The hard-hitting impacts of the COVID-19 pandemic on the global oil market has led to a loss of almost $20bn for Royal Dutch Shell last year.
Historic Financial Toll
A downturn in oil and gas market prices forced the oil company to write down its assets, resulting in a loss of $19.9bn. The numbers are more stark when compared with a profit of $15.3bn the year before.
Shell's adjusted financial result, excluding the massive downgrading of the value of its assets, dropped by over 80% for a year. These returns are the worst by the company in at least two decades.
Reduced demand for transport fuels occasioned by sweeping travel restrictions imposed in an effort to contain the spread of the virus hit oil companies really hard. The global oil price slumped to less than $20 a barrel, although it has since recovered to $56 a barrel.

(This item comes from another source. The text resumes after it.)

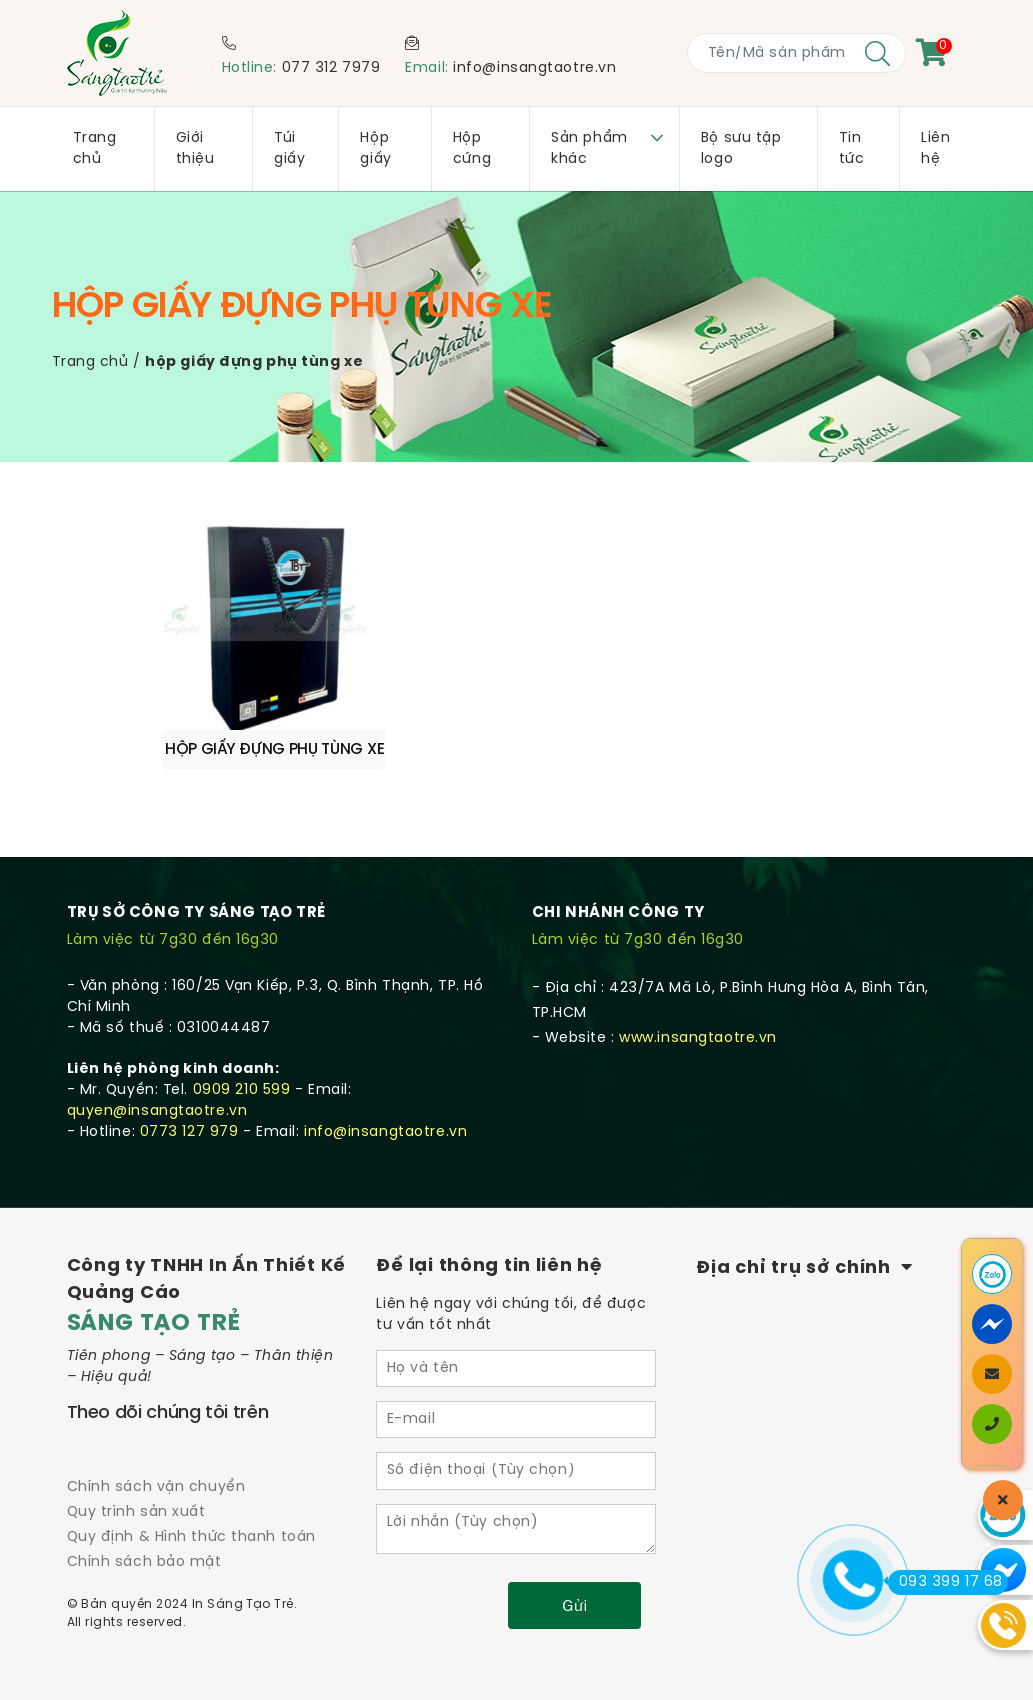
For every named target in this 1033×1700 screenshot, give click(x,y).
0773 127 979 (189, 1083)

Tough But Decisive Actions
Shell's chief executive, Ben van Beurden, revealed that the company took “tough but decisive actions” in order to survive "an extraordinary year". More than 9,000 workers lost their jobs last year, with over 300 of them from the UK. The company further cut down its dividend for the first time since 1945.

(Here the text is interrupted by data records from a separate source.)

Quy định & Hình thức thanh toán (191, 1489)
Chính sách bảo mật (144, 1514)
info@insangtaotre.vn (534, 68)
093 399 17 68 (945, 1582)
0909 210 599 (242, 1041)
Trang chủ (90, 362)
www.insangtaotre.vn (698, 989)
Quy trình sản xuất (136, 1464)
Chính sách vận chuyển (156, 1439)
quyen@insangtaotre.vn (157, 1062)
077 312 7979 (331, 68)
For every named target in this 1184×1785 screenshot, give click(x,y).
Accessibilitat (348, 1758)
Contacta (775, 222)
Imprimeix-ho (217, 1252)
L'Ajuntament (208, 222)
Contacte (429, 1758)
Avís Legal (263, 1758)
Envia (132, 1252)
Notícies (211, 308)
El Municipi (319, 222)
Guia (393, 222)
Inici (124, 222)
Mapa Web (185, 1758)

Nevertheless, van Beurden raised hopes for the company's future, stating that Shell emerged from the previous year "ready to accelerate our strategy and make the future of energy", and begin increasing its dividend again. Shell's shareholder payouts, which is dominated by the US dollar, will grow by 4% in the first quarter, van Beurden said.
However, Shell wil attempt to grow its dividend while contending against the backdrop of rising pressure to reduce its carbon emissions and reduce its net debt – which grew by $1.9bn to $75.4bn in the last quarter of 2020 – amid lower oil prices.